Tags are a useful means of associating keyword metadata with a data structure such as an image, a video, audio or a piece of text. There are many ways of storing tags in a database – for example one could store a string of tags separated by a space, comma or semi-colon. Alternatively, one could store tags in a database table and then create another table to hold the list of tags for a given entity. My preferred method of storing tags, in an Oracle database at least, is to use the concept of nested tables.
Nested tables are a type of PL/SQL collection which may be compared to arrays or objects in other programming languages. One of the advantages of using nested tables over other PL/SQL collection types is that they don’t have a fixed size, and they can be stored in a database table (not just in a program unit, like regular PL/SQL tables or associative arrays). The best way to show how nested tables work is to use an example, so let’s dive right in and set up our database for the tags example.
The first thing we want to do is create the nested table type in our database. I’m going to keep it nice and simple and name my type “tags”:
CREATE TYPE tags IS TABLE OF VARCHAR2(50);
If you are familiar with PL/SQL tables, the above should look very similar to the syntax for creating a PL/SQL table, but without the typical “index by binary_integer” bit stuck at the end. With our type created, we can now go ahead and use this in a database table. I’m going to create a table named “post”, which one might use to store blog posts. This table will have three columns – post_id, post_title and post_tags.
CREATE TABLE post ( post_id NUMBER(11), post_title VARCHAR2(50), post_tags tags ) NESTED TABLE post_tags STORE AS tags_table;
Great – you now have a database table with a column of type “tags” which is itself a table. The next thing we want to do is insert some records into our new table.

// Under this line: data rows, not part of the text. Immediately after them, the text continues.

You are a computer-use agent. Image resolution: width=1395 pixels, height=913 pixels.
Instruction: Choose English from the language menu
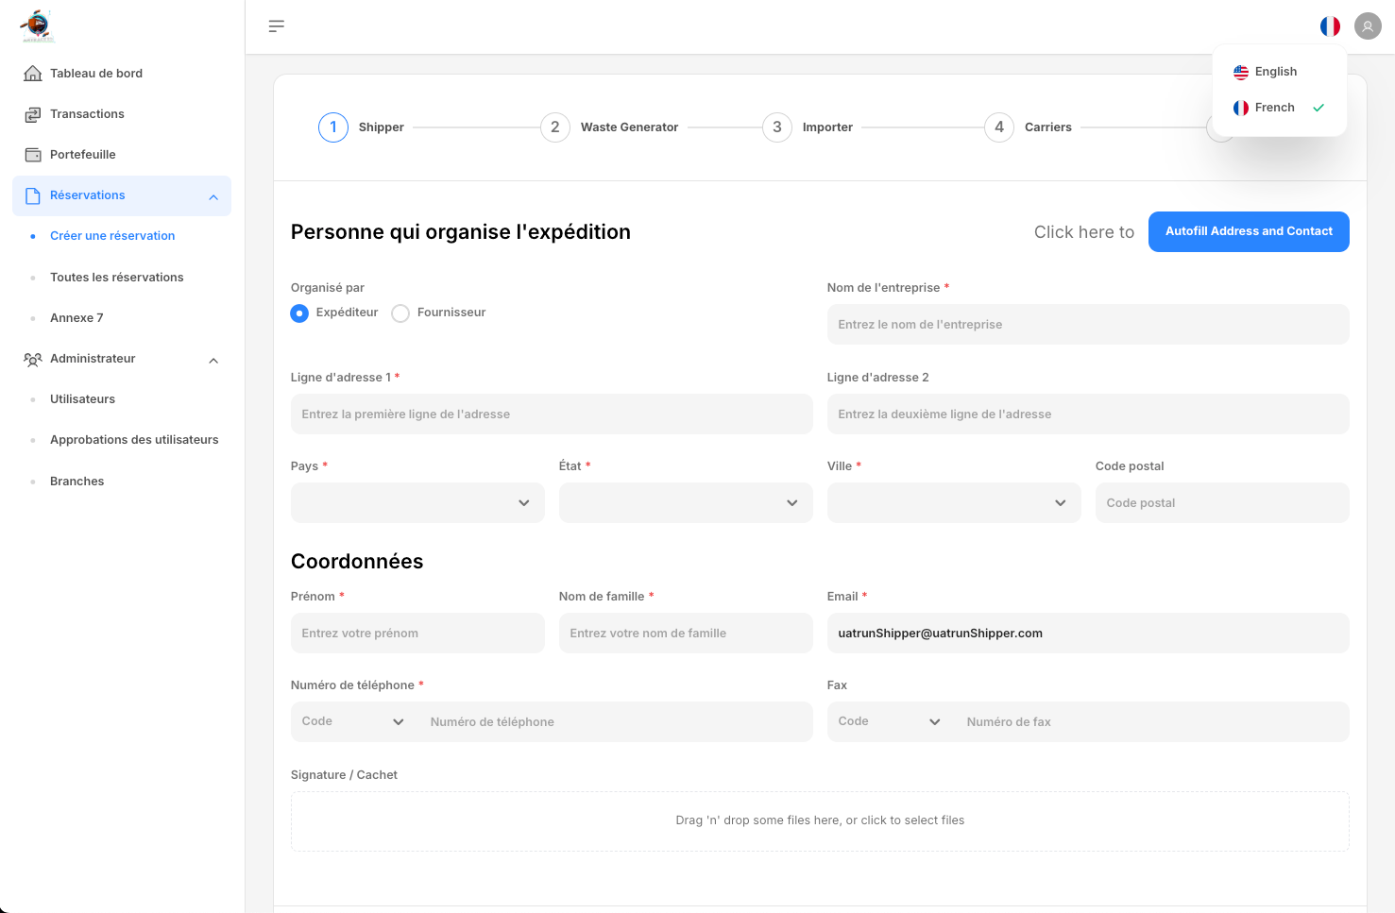point(1275,72)
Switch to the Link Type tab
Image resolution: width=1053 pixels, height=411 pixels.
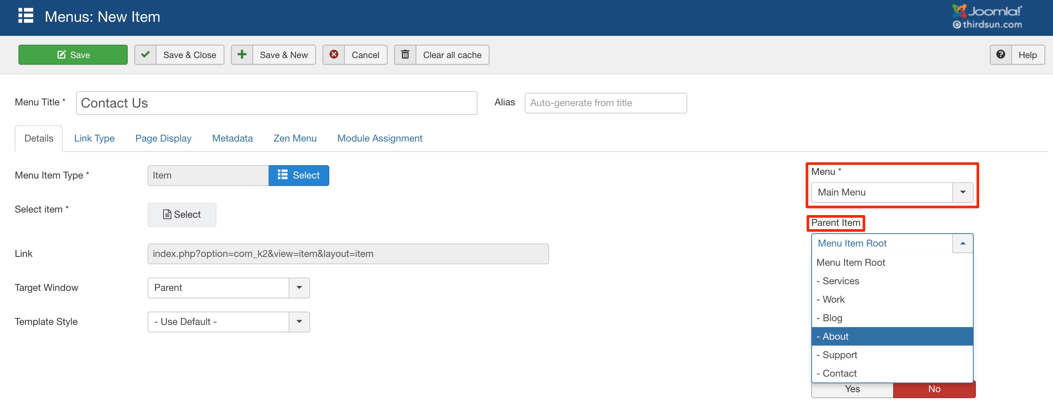coord(95,138)
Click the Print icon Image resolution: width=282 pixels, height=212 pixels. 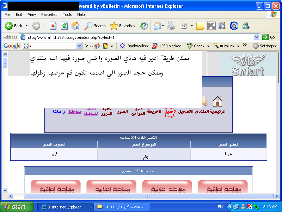[x=171, y=26]
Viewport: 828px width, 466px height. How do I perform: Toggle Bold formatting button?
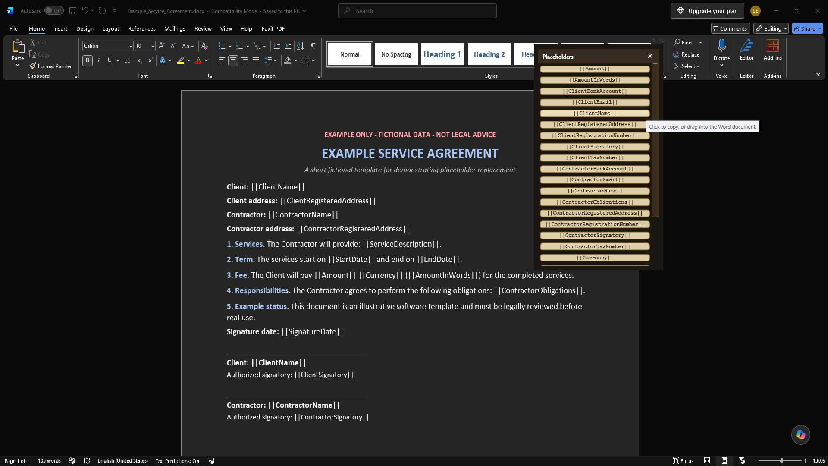pyautogui.click(x=88, y=60)
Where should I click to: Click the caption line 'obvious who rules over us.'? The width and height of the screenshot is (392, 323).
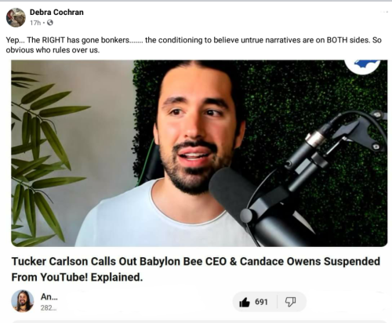pos(53,50)
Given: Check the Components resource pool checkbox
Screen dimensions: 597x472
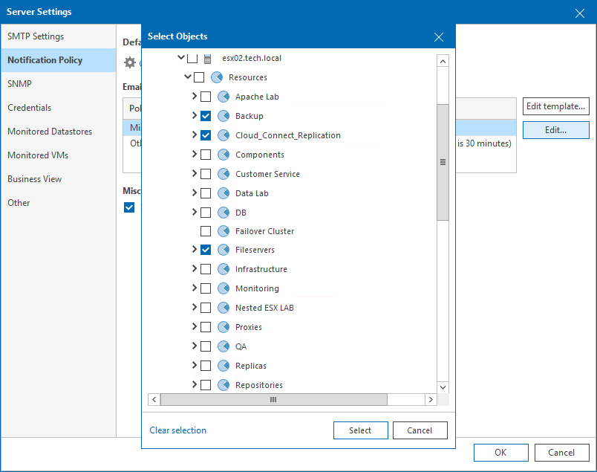Looking at the screenshot, I should tap(206, 155).
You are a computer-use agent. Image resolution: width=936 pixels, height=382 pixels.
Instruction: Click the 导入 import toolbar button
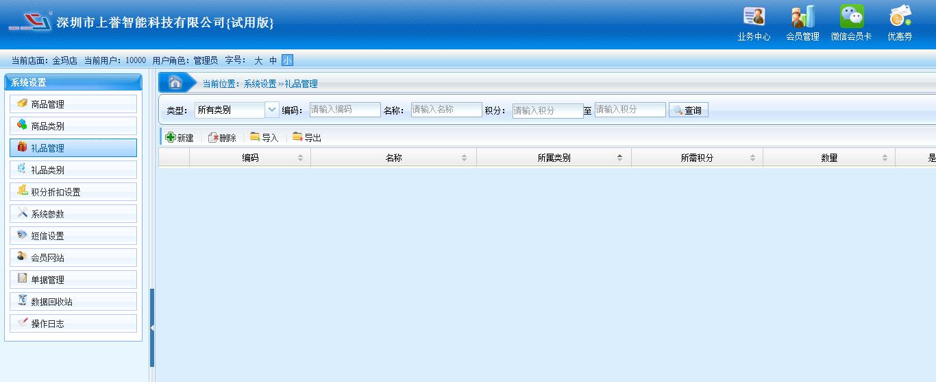click(264, 138)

INSERT INTO post(post_id, post_title, post_tags) VALUES(1, 'First Post', tags('oracle', 'tags', 'example')); INSERT INTO post(post_id, post_title, post_tags) VALUES(2, 'Second Post', tags('oracle', 'tags')); INSERT INTO post(post_id, post_title, post_tags) VALUES(3, 'Third Post', tags('oracle')); COMMIT;
As you can see from the above INSERT statements, inserting tags into our nested table is very straightforward, we simply tell Oracle that we are using the type “tags” and pass the VARCHAR2 values we want to store to it. If you try to insert a tag with over 50 characters you will get an error as we defined the tags table as a table of VARCHAR2(50) fields. So what does our new table look like when we go to retrieve data from it? Let’s take a look.
SELECT * FROM post;
You should see output like the following
POST_ID POST_TITLE POST_TAGS
------------ ----------------------------------------------------------- ---------
1 First Post <Object>
2 Second Post <Object>
3 Third Post <Object>
Hardly ideal is it? Fortunately, we can use the TABLE function to easily get back a list of tags for a given post quite easily. Try the following SQL statement:
SELECT column_value FROM TABLE( SELECT post_tags FROM post WHERE post_id = 1 );
This outputs the following:
COLUMN_VALUE -------------------------------------------------- oracle tags example
Try the statement again, but this time pass in the post_id value for another row. This is useful, as it gives us a means of getting the tag data out of the database, but what if we want to get back all the tags when retrieving the other columns in the table? This requires a bit more work, but it’s not exactly complex:
SELECT p.post_id, p.post_title, t.column_value FROM post p, TABLE( SELECT post_tags FROM post WHERE post_id = p.post_id ) t;
The above statement should produce the following:
POST_ID POST_TITLE COLUMN_VALUE
------------ ------------------------------------------------------- ---------------
1 First Post oracle
1 First Post tags
1 First Post example
2 Second Post oracle
2 Second Post tags
3 Third Post oracle
A step in the right direction, but the post_id and post_title are duplicated for each tag for that record. Surely there’s a way of outputting all the tags on a single row, joining them together with a delimiting character such as a comma? There are a number of ways of doing this, from using a stored function to using 11g’s WITHIN GROUP feature. The method with the least code that works on 9i and above is to use the XMLAGG function to produce the concatenated result. The SQL to achieve the desired result in this manner is as follows:
SELECT p.post_id, p.post_title, RTRIM(XMLAGG(XMLELEMENT(e, t.column_value || ',')).EXTRACT('//text()'), ',') tags FROM post p, TABLE( SELECT post_tags FROM post WHERE post_id = p.post_id ) t GROUP BY p.post_id, p.post_title;
This produces the following result:
POST_ID POST_TITLE TAGS
------------ ---------------------------------------- -----------------------
1 First Post oracle,tags,example
2 Second Post oracle,tags
3 Third Post oracle
So far we haven’t seen any particular reason why one would necessarily use a nested table to store tags over any other method. For me, the primary advantage is that it makes it very simple to perform group functions on the tags – making it ridiculously easy to generate tag clouds based on how many times a tag is used. In the above example, we can easily see that the tag “oracle” is used 3 times, “tags” is used twice and “example” only once. But in a scenario where you have many posts and many, many tags, it is impossible to do this counting in your head. Let’s take a look at just how easy it is to do this counting with our nested table.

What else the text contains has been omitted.